Perché ce l’avete con Lele Adani? Ha passione, buona dialettica, si presenta bene in video. Capisce di calcio e non è mai banale. Ma in questo paese, forse, uscire dal seminato di un linguaggio crepuscolare e ricoperto dalla polvere della vecchia retorica, non va bene.
Meglio il corto muso di Allegri o le interviste balbettanti, tutte uguali, ai calciatori.
Siamo in Italia, bellezze. Quel posto dello zero nel calcio. Del nulla cosmico. Delle partite intrappolate nella paura di perdere, chiusi nelle difese più estreme e aggrappati all’ “io speriamo che me la cavo”. Uno spettacolo indegno, noioso, nauseante.
La corazzata Potemkin del gioco del pallone. E nel parallelismo, geniale, Fantozziano, ritroviamo un paese, 50 anni dopo, meno appassionato e abitato da dinosauri che si credono migliori di chiunque e offrono lezioni di etica, telecronaca e narrativa dello sport.

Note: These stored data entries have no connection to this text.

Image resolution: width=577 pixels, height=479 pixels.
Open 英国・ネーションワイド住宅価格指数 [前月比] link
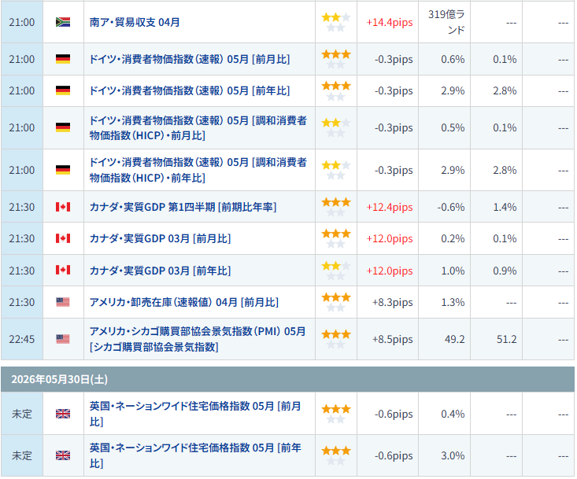[x=195, y=414]
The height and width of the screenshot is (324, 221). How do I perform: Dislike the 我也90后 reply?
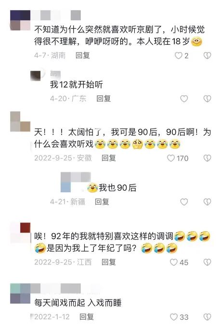[x=207, y=202]
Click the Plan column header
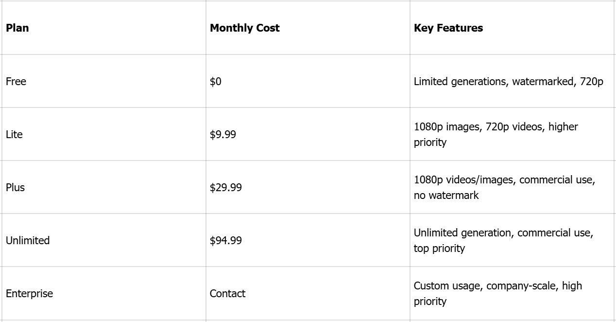This screenshot has height=322, width=616. point(17,28)
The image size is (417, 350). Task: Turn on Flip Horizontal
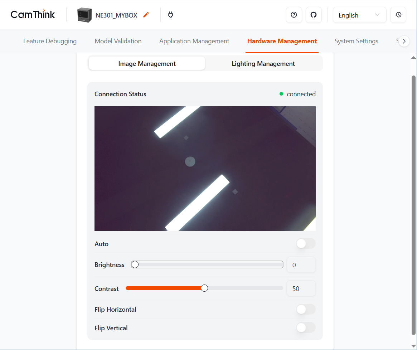click(306, 309)
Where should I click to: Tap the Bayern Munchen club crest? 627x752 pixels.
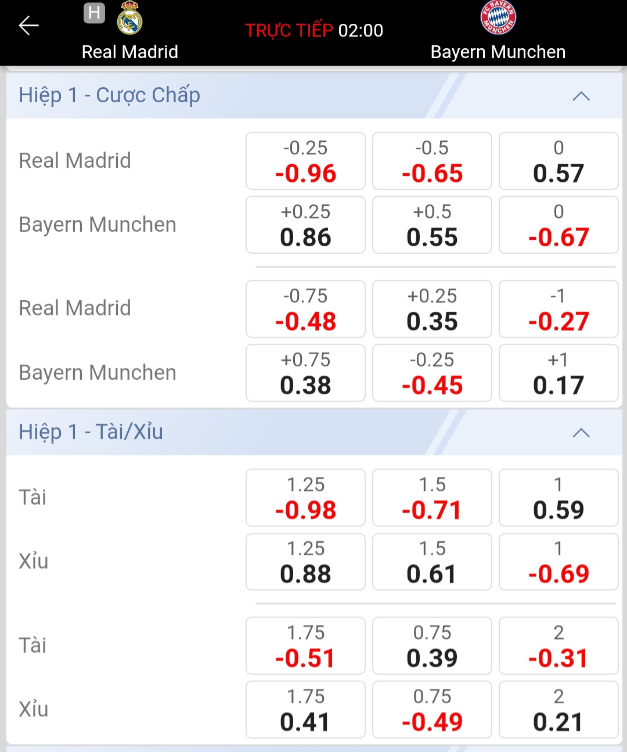point(498,17)
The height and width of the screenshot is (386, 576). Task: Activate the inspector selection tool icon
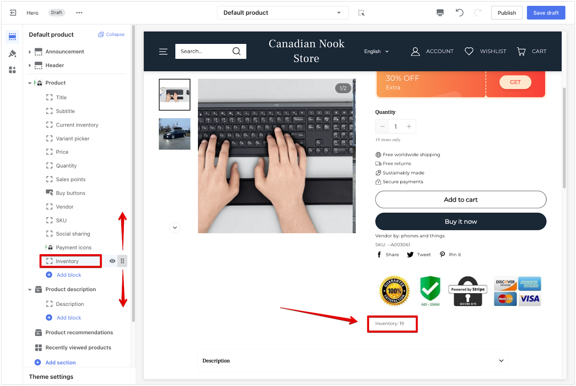pos(361,13)

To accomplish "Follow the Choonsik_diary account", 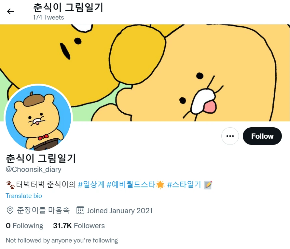I will (x=262, y=136).
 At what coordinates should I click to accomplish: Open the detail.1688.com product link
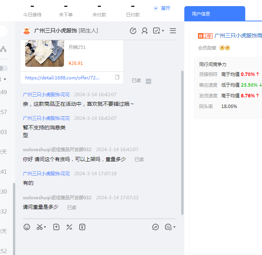tap(62, 77)
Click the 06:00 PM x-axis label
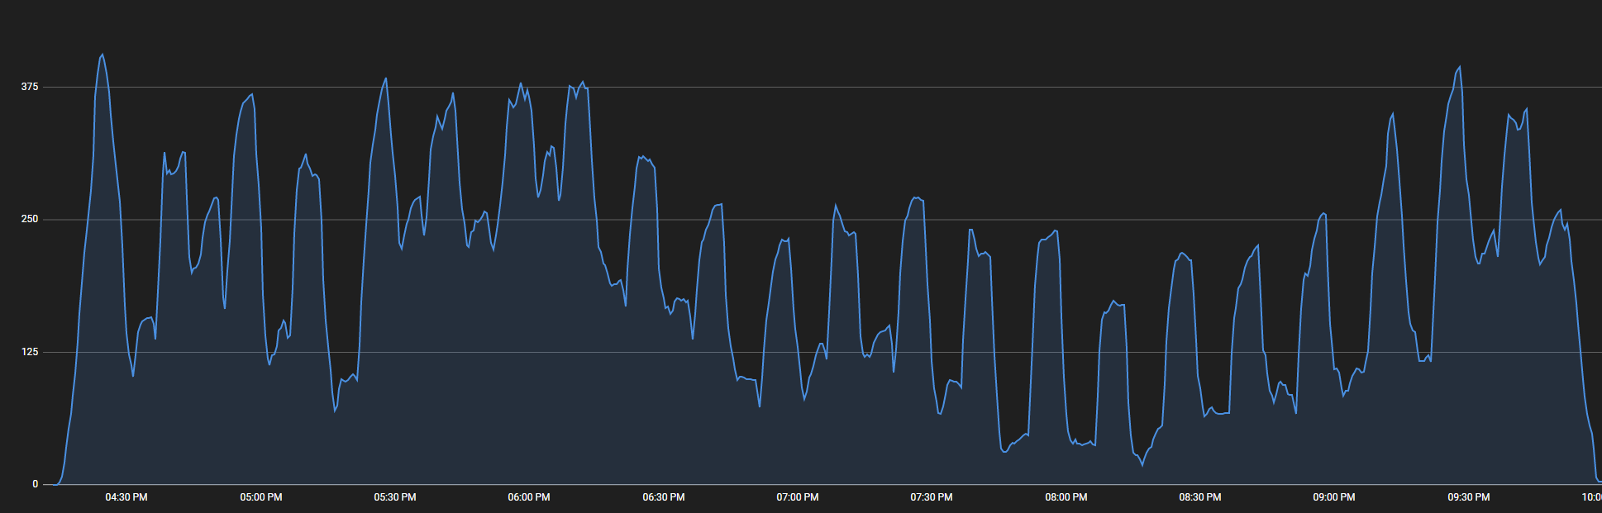The height and width of the screenshot is (513, 1602). tap(529, 497)
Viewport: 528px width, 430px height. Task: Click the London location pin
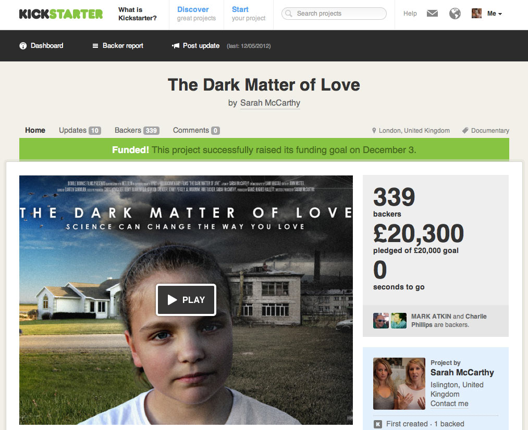coord(374,131)
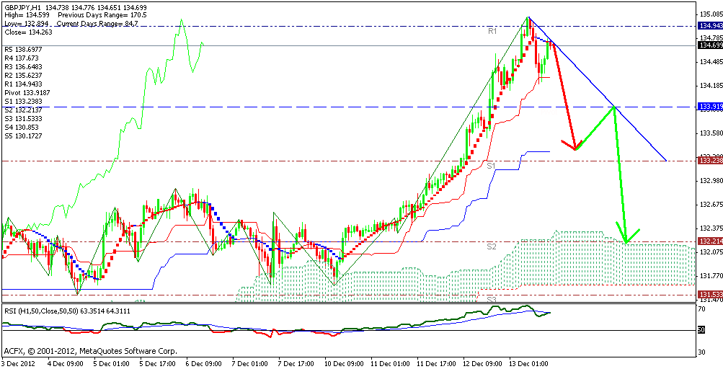
Task: Select the red 131.533 price tag
Action: [x=709, y=295]
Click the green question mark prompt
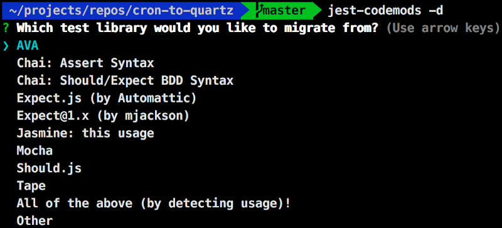Image resolution: width=502 pixels, height=228 pixels. [x=6, y=28]
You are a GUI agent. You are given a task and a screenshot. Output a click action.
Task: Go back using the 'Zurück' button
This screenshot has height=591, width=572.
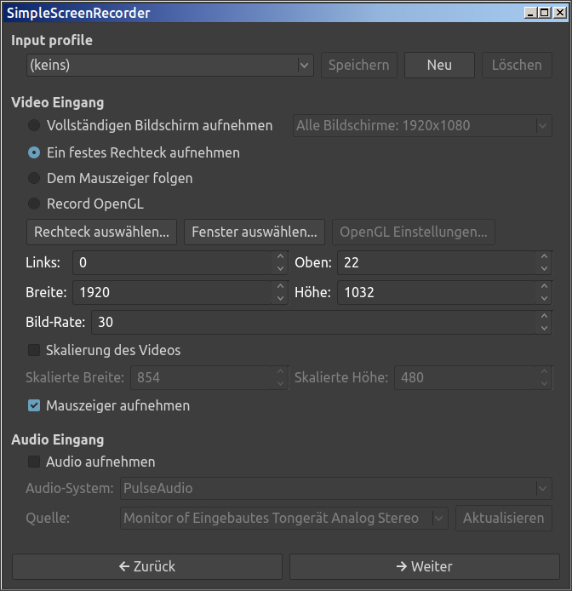pyautogui.click(x=147, y=566)
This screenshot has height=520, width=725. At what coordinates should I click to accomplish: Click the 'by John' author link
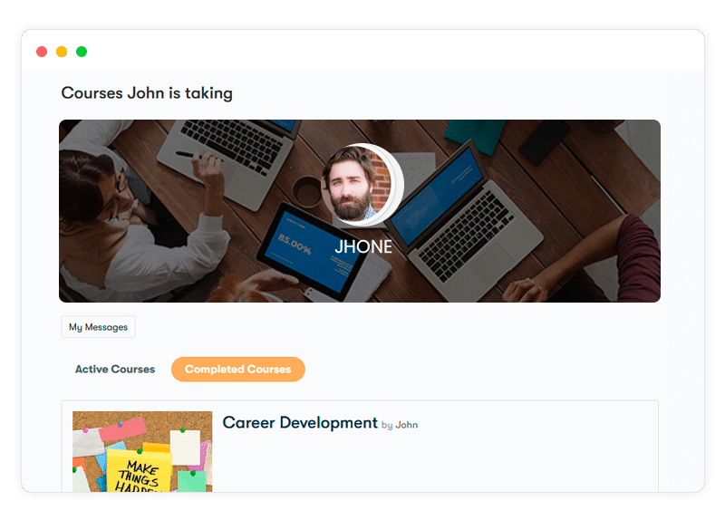coord(400,425)
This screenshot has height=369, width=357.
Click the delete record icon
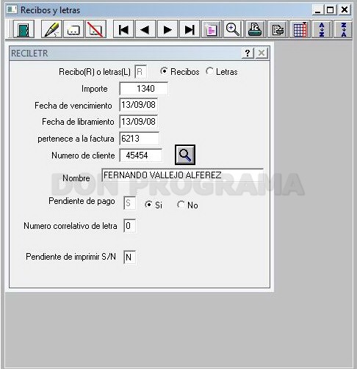point(95,29)
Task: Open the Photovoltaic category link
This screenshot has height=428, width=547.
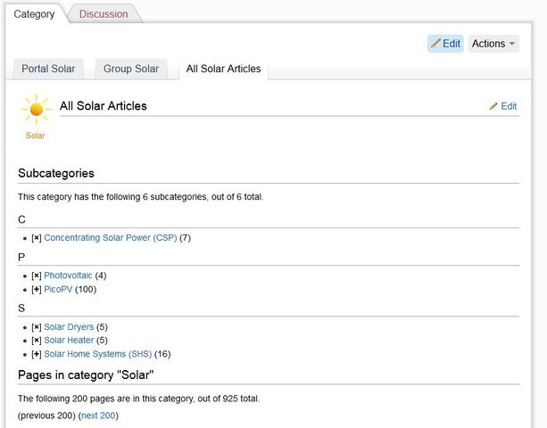Action: pyautogui.click(x=68, y=276)
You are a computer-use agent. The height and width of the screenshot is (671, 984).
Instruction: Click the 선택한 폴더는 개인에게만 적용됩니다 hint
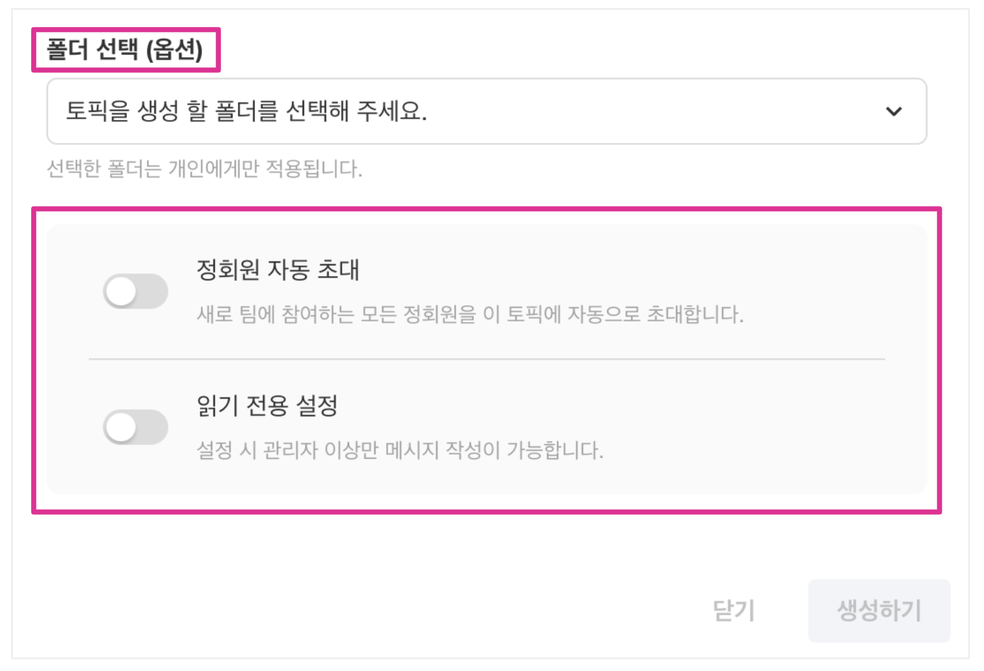[204, 168]
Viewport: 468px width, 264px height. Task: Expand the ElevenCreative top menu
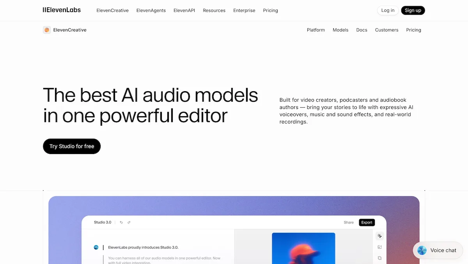[x=112, y=11]
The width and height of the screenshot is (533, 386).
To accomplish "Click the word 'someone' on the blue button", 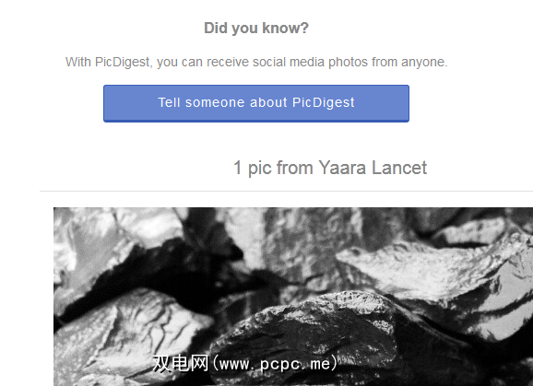I will tap(215, 103).
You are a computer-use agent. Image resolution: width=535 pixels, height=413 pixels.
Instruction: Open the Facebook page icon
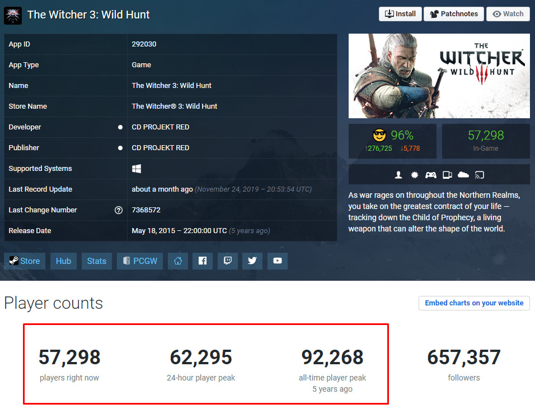coord(203,261)
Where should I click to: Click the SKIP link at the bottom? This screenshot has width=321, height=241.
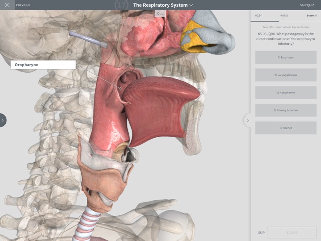click(261, 233)
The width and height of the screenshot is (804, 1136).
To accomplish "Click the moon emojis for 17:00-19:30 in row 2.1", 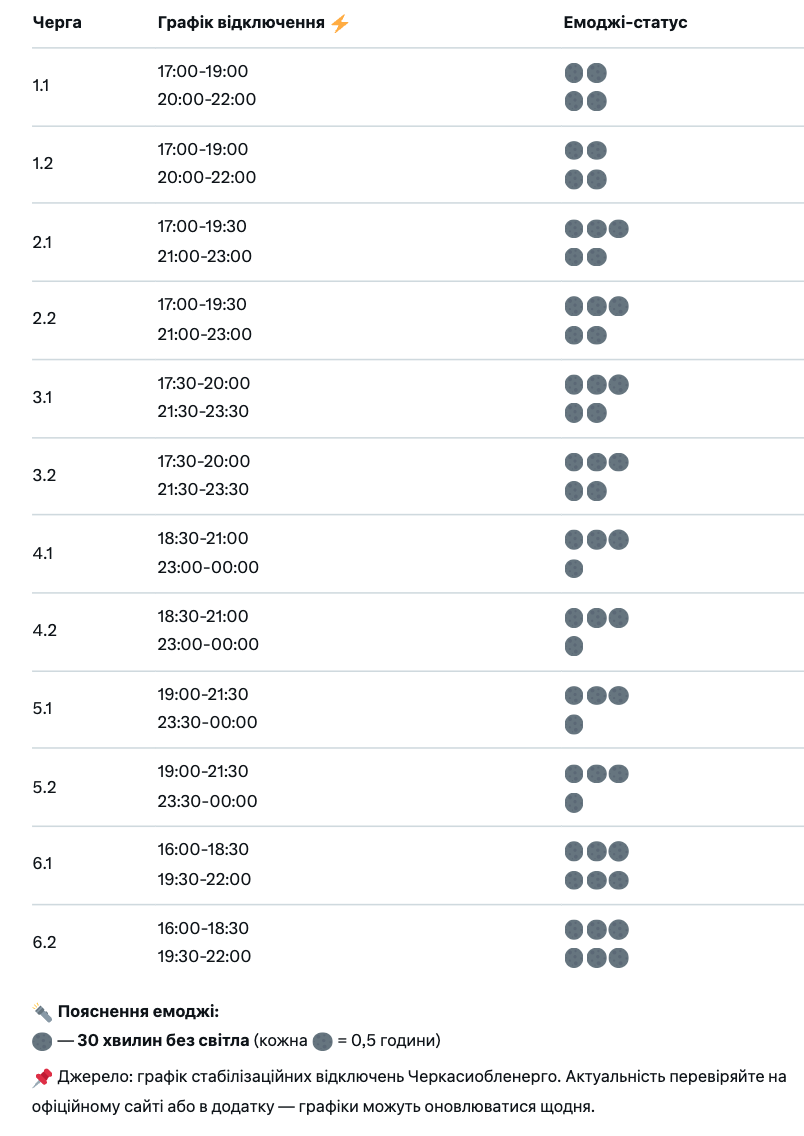I will click(x=596, y=229).
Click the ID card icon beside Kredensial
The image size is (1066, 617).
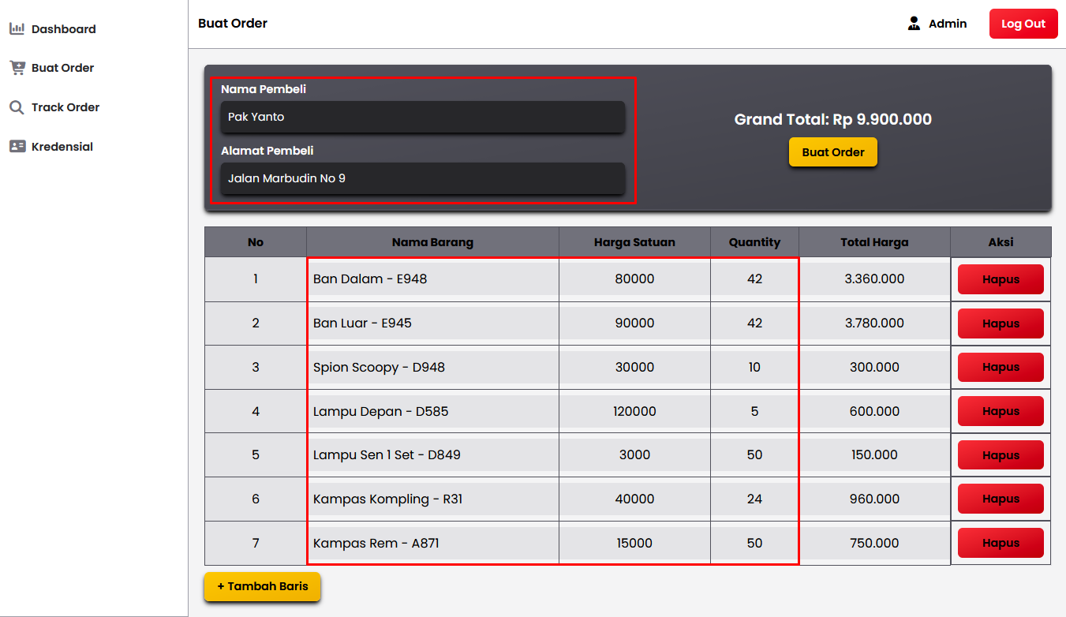click(x=16, y=146)
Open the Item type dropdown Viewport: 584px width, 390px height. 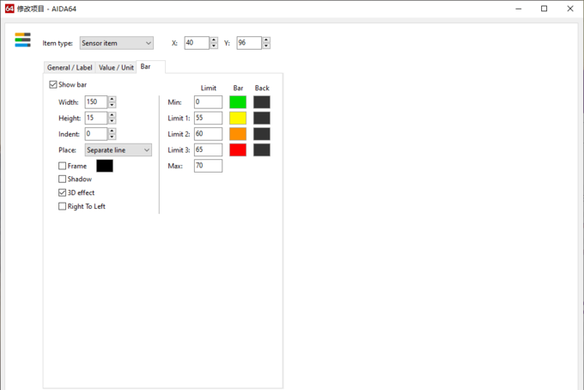[x=116, y=43]
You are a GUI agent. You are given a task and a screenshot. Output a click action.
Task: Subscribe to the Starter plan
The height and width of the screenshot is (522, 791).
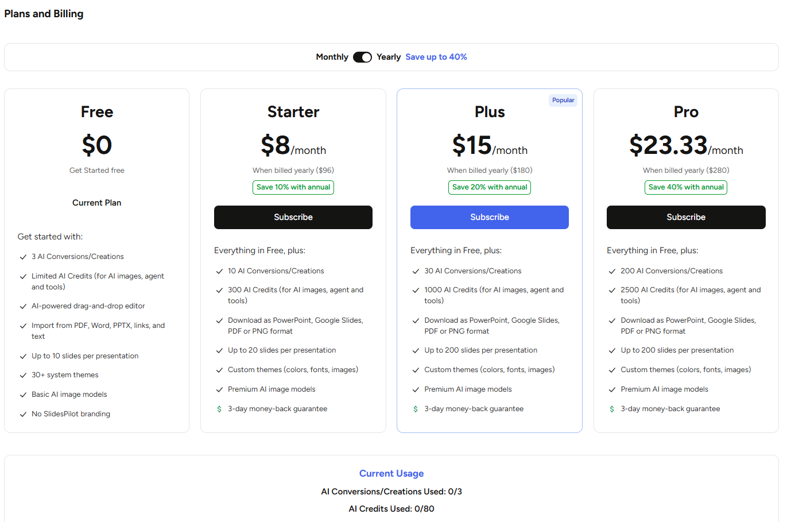point(293,217)
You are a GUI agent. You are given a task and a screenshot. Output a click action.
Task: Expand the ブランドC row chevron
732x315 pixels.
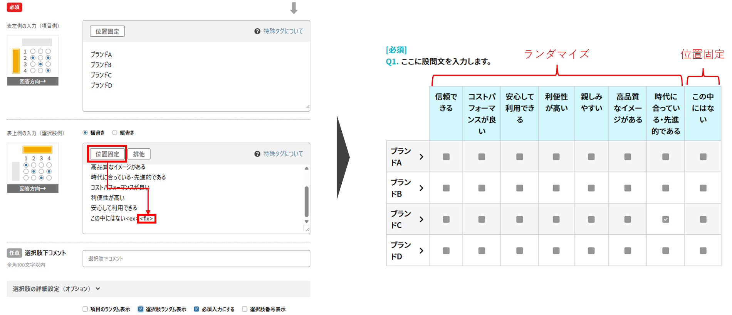[x=421, y=219]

Così, nel day after di Inghilterra - Argentina, in Italia, non si celebra la magia del più grande di tutti, Lionel Messi, non si impara a rinascere, nel gioco del pallone, dopo tre mondiali seguiti dal divano, dalla Garra Charrua degli argentini e dall’attaccamento alla loro maglia. No. Si critica Lele Adani. Gli si scaglia addosso un giudizio perentorio, severo, come si fosse davanti al male assoluto della politica in Italia.
Ci ha provato anche Luca Paladini, consigliere regionale in Lombardia, fondatore dei Sentinelli e ora con un posto al sole nel palazzo dei bottoni a Milano. Ci ricorda che con i soldi pubblici (oltre al suo croccante stipendio) si paga compenso, vitto e alloggio a un professionista, Lele Adani, che a lui non piace. Ah, perché lo decide Paladini. Alla fiera radical chic si è aggiunto anche Maurizio Crosetti di Repubblica, che si dice infastidito dalla voce di Lele, mentre pelosamente sorseggia un Arneis tra le sue Langhe.
Ma chi ama il calcio vero non vuol far parte del club dei giusti. Adani ci piace perché è diverso e genuino. E come ci ha spiegato dopo la partita, l’emozione del calcio gli fa perdere anche la lucidità delle parole. Che bello essere veri in un mondo di manichini! Che bello ascoltare la manificenza dell’immaginario di Maradona che prosegue la sua storia nei panni di un Dios moderno e ancora più perfetto che di nome fa Lionel.
Che bella l’espressione “La routine dello straordinario”, al cross di destro di Messi che ha messo ko un’Inghilterra impaurita. Di sicuro resterà, inciderà questa pagina di storia del calcio. Lele è bravo, conosce il calcio e ci porta dentro le sue emozioni. I moderati lo ritengono eccessivo e ridondante? Opinione loro, legittima. Ma allora perché ci esaltiamo sulle parole di Victor Hugo Morales, quello del Barilete Cosmico, e Adani invece vi da fastidio?
Viva la competenza appassionata in un mondo di pagine fotocopiate.